Elle a joué en soliste aux côtés de Noël Lee et Christian Ivaldi, ainsi qu’avec l’Orchestre National d’Île de France (direction Jacques Mercier), l’Orchestre Symphonique de Mulhouse, l’Orchestre du Capitole de Toulouse (direction Michel Plasson).

Régulièrement invitée par le Festival de Besançon et par le Festival d’Ile de France, elle donne de nombreux récitals en France en région et à Paris (salle Cortot, salle Gaveau, Maison de l’Unesco), ainsi qu’en Suisse, en Espagne, en Allemagne et au Japon.




1- Employez-vous ce mot ?

Oui, mais jamais dans l’absolu. L’histoire du toucher, pour moi c’est un ensemble de choses très complexes, qui est lié d’abord à la personnalité et à la morphologie de l’individu. La morphologie, c’est l’ossature, la musculature, l’élasticité des tendons, la forme de la main avec des doigts épais, courts, frêles, lourds, mobiles, actifs, nerveux. Tout ça entre en ligne de compte, c’est d’une richesse extraordinaire.

Pour nous, musiciens, le toucher est lié à un besoin musical. Même chez les tout-petits, chez les débutants, c’est toujours lié à une image. J’avais noté quelques exemples : lié à une couleur, à un caractère, à une qualité, soit de tendresse, de joie, de tristesse etc.

Le troisième point, très important aussi c’est que le toucher est lié d’abord au style. Quand je parle de style, je parle du toucher particulier pour Debussy, Brahms, et d’autres compositeurs. Chez Mozart on n’effectue pas du tout la même approche du clavier, donc cela génère des différences de toucher qui sont liées à une contrainte, en tout cas à des exigences de respect de l’écriture.



2- Que représente le toucher pour vous ?

Pour moi, c’est d’abord une question d’émotion et de plaisir. Le toucher, c’est le côté agréable du grain de la touche, c’est l’aspect sensoriel d’une sensualité plus globale, qui n’est pas seulement celui du toucher mais qui est aussi celui de l’ouïe et du corps tout entier. Je me suis amusée à trouver des mots, qui correspondaient à une manière de toucher le clavier, indépendamment des problèmes de styles ou des besoins musicaux. Alors il y a des mots qui me sont venus : caresser, palper, pétrir, effleurer, sentir vibrer, griffer, fouetter, projeter, amortir, fluidifier suspendre, envelopper, tout cela au service des mille sonorités désirées !



3- A-t-il une place dans votre enseignement ?

Bien sûr, une place énorme. La question du toucher, je n’en parle pas de façon absolue, car je l’inclus toujours dans son environnement culturel : l’auteur, l’époque, le sens de l’œuvre, la manière de différencier des plans (en isolant puis réunissant les touchers entre les deux mains, et mieux entre les doigts à l’intérieur de chaque main) toujours au service d’un objectif musical. Cette notion intervient également en fonction de la spécificité d’un timbre voulu, parce que le timbre est lié à notre oreille. Quand on cherche à reproduire, par exemple une fanfare de cuivres, on n’approche pas le clavier comme si on jouait un adagio pour cordes. Quand on veut exprimer la voix, on n’a pas le même legato que si on voulait exprimer un basson ou un flûtiau. Il y a des notions de qualités aussi, de couleur orchestrale, de clarté polyphonique.

··········

### ÉNONCÉ 1
D'après le texte, quels festivals invitent régulièrement l'interprète ?
### ÉNONCÉ 2
Réécrivez plus brièvement le paragraphe du texte qui commence par « Le troisième point, très important aussi », en conservant ses faits principaux.
### ÉNONCÉ 3
Résumez le texte en deux phrases.

### Lignes de positions cibles

··········

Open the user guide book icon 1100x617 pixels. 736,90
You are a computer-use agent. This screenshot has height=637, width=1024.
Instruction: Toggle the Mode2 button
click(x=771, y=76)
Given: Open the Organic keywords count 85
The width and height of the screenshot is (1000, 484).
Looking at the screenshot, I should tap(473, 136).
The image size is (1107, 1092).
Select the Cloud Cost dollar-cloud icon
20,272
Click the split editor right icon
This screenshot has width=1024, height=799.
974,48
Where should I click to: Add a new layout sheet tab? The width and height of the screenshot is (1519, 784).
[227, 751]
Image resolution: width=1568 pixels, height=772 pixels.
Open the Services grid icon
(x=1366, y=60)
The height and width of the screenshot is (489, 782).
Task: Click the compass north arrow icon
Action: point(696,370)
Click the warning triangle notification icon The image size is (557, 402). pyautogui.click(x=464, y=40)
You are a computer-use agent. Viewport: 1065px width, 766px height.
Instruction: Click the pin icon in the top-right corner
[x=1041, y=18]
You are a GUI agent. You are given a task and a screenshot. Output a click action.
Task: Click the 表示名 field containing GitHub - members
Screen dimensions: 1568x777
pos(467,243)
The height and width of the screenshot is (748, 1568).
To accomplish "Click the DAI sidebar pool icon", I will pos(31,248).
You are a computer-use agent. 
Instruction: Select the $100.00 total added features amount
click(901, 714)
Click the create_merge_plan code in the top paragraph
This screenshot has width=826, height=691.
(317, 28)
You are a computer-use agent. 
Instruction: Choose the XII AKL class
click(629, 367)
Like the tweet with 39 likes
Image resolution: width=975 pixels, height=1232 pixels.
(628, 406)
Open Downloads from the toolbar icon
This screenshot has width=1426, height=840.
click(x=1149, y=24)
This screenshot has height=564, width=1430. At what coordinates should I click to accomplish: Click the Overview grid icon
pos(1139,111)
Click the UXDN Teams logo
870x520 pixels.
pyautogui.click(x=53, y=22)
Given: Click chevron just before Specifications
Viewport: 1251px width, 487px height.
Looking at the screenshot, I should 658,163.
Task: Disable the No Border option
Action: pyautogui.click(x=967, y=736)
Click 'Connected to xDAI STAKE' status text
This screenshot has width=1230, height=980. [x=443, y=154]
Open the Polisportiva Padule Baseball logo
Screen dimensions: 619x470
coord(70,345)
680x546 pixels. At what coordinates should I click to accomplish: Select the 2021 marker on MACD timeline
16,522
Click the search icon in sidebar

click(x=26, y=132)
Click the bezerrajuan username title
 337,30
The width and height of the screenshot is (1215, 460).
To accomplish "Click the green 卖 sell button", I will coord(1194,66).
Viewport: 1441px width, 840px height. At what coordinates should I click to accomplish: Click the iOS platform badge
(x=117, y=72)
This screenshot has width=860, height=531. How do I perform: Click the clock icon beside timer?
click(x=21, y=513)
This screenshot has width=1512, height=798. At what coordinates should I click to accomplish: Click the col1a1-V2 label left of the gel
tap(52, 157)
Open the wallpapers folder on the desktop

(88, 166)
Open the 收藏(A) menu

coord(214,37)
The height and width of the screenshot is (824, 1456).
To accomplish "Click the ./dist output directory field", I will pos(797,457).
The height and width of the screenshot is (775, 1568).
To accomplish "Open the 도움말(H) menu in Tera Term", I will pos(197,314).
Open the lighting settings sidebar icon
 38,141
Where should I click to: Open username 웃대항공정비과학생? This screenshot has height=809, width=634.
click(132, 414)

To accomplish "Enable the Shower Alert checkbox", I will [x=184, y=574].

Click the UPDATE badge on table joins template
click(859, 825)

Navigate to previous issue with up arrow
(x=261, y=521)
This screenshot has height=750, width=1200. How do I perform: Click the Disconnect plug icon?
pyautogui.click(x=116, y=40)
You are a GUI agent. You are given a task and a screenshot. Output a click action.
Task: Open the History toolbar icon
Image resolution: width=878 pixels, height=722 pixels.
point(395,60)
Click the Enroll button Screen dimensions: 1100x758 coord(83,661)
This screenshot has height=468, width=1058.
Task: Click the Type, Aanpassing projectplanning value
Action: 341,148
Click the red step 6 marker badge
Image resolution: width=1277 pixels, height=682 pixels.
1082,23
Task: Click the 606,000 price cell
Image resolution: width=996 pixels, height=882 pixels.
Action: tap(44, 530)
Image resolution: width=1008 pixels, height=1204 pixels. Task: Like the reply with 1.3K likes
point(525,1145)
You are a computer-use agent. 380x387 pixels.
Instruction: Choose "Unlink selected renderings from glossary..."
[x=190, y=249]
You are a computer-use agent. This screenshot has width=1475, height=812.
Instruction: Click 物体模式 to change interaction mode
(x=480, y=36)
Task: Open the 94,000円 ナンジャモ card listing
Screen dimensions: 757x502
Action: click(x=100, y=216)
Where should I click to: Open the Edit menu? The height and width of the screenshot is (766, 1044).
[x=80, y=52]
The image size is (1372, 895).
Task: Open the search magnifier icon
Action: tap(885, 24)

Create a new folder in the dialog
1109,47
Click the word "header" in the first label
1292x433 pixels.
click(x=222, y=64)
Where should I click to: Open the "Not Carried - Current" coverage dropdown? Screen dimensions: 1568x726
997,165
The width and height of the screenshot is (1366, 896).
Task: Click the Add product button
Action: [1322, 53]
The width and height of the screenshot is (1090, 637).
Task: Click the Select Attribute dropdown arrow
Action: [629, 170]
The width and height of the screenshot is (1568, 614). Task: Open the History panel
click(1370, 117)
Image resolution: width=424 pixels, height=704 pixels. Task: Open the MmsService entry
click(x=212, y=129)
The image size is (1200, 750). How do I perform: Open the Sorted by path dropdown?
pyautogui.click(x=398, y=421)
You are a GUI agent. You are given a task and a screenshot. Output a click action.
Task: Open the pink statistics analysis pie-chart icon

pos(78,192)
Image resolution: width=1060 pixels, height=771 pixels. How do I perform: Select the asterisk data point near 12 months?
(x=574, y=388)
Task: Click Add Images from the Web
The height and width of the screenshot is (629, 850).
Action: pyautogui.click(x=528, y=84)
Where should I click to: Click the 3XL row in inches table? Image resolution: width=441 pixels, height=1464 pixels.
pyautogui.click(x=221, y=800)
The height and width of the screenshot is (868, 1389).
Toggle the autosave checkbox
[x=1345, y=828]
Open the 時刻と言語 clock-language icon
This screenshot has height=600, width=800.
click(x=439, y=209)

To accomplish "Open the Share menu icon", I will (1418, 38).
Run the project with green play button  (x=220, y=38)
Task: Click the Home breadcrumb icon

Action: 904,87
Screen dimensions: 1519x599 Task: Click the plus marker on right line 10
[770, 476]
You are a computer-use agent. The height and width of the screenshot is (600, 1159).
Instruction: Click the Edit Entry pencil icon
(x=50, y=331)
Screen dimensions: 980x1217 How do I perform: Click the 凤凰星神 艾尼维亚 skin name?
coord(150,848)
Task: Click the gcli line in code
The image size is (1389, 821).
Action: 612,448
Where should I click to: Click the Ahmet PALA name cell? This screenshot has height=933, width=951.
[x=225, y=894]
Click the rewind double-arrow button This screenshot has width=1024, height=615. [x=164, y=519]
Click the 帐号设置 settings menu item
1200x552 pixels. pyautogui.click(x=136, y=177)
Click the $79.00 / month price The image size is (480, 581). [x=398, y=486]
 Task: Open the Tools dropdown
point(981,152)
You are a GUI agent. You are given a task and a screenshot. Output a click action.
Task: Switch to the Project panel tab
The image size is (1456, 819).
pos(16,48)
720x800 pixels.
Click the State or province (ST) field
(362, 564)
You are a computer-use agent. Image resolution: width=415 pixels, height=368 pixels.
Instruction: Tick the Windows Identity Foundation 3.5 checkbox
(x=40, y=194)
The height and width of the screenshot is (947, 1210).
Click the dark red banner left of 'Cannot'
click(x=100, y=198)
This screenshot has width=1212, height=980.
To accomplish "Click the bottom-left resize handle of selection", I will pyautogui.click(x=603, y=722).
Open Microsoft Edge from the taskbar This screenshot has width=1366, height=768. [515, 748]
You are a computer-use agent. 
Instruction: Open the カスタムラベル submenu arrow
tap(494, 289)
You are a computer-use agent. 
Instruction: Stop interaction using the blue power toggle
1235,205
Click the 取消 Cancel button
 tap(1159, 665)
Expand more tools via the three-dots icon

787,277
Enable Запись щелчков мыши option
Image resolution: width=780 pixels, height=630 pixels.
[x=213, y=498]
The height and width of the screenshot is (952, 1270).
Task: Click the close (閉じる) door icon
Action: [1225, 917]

··········

### BONNE RÉPONSE 1
Le Festival de Besançon et le Festival d'Ile de France.

### BONNE RÉPONSE 2
Le toucher dépend d'abord du style. Chaque compositeur, comme Debussy ou Brahms, demande un toucher particulier, et Mozart appelle une approche du clavier tout à fait différente. Ces différences de toucher découlent des exigences de respect de l'écriture.

### BONNE RÉPONSE 3
L'interprète, qui a joué en soliste avec plusieurs orchestres et donne de nombreux récitals en France et à l'étranger, explique que le toucher dépend de la morphologie, d'un besoin musical et du style. Elle le vit d'abord comme une question d'émotion et de plaisir, et lui accorde une place énorme dans son enseignement, en le reliant toujours à l'environnement culturel de l'œuvre et au timbre recherché.